This contemporary image of the F.M. Hall building at 2700 Larimer Street in Denver shows the former site of the T.K. Pharmacy, operated by Thomas “Tommy” Kobayashi and Tak Terasaki. When the building was renovated in 2012, a cache of hundreds of WWII-era letters written by incarerees from different WRA Centers to the pharmacy were discovered. (Photo: Dean K. Terasaki)
When family history is deliberately left untold, those left behind must process the blank spaces.
By Lynda Lin Grigsby, Contributor
Tak Terasaki’s memory was always sharp. Mention a golfer, and he could rattle off an average score or recite the corrupt players ensnared in the 1920s Teapot Dome scandal. It was as if he had a limitless repository of information that he delighted in relaying to family members.

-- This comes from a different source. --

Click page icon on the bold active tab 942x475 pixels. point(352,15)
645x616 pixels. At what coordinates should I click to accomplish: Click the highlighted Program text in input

“He was a historian who always told us everything,” said Melanie Froelich Terasaki, Tak’s youngest daughter.
But deep in the recesses of Tak’s memory, he kept a secret. The longtime pharmacist and shrewd businessperson ran one of the few Japanese American working pharmacies in the West during World War II. From 1938-65, Tak worked alongside family members at T.K. Pharmacy, a standalone brick building at the corner of 27th and Larimer Streets in Denver. When he died in 2004 at 89, no one knew about the hidden treasure until long after T.K. Pharmacy closed its doors forever.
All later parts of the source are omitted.